- **GIVEN RECORDS**:

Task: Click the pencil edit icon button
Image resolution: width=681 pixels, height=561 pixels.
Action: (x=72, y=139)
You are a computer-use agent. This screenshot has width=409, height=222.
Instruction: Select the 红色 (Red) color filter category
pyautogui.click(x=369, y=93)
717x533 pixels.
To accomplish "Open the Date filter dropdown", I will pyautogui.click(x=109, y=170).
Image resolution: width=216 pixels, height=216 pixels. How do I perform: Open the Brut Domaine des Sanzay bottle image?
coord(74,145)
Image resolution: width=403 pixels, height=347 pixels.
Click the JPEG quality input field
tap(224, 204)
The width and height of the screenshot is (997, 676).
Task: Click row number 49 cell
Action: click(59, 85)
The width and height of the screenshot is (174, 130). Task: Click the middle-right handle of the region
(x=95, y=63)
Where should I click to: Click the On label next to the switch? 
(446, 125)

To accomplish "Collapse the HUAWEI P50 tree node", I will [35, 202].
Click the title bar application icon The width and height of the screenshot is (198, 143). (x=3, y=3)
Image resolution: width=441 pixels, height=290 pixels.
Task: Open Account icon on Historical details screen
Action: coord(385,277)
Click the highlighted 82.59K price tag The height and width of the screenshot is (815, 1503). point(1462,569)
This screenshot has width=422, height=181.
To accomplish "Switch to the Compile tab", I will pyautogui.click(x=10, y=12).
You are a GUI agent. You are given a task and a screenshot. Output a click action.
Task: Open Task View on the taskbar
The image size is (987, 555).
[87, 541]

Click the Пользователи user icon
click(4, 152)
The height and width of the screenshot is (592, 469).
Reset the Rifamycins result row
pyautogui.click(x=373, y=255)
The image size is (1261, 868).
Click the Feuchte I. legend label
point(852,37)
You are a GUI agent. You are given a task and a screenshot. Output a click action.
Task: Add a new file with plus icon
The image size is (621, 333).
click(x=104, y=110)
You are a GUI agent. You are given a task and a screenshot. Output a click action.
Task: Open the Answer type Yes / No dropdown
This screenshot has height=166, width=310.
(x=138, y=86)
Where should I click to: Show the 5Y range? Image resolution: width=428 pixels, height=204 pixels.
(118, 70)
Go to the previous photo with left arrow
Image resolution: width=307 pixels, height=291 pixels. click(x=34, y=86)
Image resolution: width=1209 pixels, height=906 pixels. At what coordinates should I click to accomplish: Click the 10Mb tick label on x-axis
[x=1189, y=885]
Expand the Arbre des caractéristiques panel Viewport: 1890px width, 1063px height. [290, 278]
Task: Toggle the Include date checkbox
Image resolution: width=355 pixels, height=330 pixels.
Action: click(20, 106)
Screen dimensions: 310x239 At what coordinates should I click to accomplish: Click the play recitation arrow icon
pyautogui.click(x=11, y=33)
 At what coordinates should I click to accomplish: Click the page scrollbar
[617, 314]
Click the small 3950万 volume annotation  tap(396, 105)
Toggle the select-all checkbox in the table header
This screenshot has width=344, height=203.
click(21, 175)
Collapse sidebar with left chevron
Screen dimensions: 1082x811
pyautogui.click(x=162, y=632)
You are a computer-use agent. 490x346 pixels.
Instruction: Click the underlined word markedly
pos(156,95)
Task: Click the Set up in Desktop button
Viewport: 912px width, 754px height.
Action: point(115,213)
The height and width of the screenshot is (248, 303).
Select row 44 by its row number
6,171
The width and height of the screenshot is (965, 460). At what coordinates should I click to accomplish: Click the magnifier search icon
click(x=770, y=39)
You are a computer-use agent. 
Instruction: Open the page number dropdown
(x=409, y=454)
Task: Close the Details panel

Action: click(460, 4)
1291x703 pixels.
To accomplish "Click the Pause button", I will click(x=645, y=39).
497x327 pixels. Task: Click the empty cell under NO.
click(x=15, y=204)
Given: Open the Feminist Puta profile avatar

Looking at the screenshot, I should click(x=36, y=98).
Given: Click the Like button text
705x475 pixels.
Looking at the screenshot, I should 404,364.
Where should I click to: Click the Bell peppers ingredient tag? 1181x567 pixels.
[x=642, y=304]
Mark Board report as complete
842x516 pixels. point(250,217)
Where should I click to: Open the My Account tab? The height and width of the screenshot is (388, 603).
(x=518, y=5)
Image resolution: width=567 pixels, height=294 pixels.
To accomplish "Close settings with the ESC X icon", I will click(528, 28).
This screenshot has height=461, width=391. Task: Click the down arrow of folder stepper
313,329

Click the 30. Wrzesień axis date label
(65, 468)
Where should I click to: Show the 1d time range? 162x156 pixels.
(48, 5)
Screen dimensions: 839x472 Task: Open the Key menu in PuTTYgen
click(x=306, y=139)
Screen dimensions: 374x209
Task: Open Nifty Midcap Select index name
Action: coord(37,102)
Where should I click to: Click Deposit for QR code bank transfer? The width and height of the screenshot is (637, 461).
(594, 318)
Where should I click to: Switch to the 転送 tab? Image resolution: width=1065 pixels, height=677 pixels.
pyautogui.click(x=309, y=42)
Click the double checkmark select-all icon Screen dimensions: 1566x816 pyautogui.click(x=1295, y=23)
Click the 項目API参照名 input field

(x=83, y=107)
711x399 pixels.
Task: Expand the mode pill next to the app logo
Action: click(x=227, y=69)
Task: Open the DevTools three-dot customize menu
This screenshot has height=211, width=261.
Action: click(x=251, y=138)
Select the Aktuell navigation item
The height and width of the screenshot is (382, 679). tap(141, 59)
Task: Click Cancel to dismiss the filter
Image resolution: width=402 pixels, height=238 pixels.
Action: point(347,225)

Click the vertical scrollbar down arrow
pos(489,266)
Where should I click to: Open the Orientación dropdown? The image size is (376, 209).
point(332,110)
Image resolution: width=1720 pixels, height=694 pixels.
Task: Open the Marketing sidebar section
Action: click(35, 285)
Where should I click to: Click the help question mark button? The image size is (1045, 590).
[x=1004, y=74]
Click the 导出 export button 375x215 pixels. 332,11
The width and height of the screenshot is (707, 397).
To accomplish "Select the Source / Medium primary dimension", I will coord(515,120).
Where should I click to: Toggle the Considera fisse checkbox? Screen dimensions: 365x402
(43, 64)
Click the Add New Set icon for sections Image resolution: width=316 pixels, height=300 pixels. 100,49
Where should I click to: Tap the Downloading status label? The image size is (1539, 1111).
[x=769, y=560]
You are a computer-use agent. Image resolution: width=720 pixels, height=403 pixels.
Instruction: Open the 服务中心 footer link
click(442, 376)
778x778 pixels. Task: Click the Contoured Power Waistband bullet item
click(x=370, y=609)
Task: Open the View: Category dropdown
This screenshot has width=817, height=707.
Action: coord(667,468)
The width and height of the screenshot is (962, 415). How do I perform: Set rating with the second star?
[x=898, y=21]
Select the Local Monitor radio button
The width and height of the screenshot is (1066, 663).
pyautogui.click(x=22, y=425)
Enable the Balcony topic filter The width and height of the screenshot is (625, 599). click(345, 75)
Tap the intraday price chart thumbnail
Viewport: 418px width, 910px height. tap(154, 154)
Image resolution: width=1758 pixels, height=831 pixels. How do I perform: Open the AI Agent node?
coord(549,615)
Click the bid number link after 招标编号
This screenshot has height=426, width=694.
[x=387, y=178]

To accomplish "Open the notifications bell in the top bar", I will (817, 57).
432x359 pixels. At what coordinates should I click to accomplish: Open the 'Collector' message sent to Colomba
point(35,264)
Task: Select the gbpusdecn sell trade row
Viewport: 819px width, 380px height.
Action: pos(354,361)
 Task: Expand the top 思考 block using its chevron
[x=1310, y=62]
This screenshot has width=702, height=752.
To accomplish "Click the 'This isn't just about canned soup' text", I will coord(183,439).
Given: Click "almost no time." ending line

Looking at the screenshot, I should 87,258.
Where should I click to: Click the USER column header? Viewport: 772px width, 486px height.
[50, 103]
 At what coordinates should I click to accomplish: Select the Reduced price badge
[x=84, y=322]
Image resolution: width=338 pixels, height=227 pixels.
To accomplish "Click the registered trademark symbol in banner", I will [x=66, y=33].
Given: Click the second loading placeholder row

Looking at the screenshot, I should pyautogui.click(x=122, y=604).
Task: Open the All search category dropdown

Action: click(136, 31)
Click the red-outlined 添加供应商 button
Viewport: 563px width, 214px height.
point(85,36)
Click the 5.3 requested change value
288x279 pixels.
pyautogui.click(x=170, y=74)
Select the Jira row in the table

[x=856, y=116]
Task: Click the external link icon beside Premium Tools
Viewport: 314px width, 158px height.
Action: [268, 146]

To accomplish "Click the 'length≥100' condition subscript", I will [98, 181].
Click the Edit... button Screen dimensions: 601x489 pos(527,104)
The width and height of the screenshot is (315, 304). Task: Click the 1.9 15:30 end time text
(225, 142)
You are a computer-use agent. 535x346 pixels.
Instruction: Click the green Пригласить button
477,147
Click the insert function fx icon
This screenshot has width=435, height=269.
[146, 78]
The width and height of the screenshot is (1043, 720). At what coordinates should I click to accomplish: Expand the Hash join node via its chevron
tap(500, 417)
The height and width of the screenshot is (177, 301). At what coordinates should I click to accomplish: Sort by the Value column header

- **WHAT NEEDS TO BE DONE**:
Could you return exactly the stretch of the data above that starts at the line with "Click the title" and ends at the line with "Click the highlighted", both lines included?

- **TASK RESPONSE**:
Click the title bar application icon The width and height of the screenshot is (198, 143). (x=3, y=3)
Image resolution: width=441 pixels, height=290 pixels.
Task: Open Account icon on Historical details screen
Action: coord(385,277)
Click the highlighted 82.59K price tag The height and width of the screenshot is (815, 1503). point(1462,569)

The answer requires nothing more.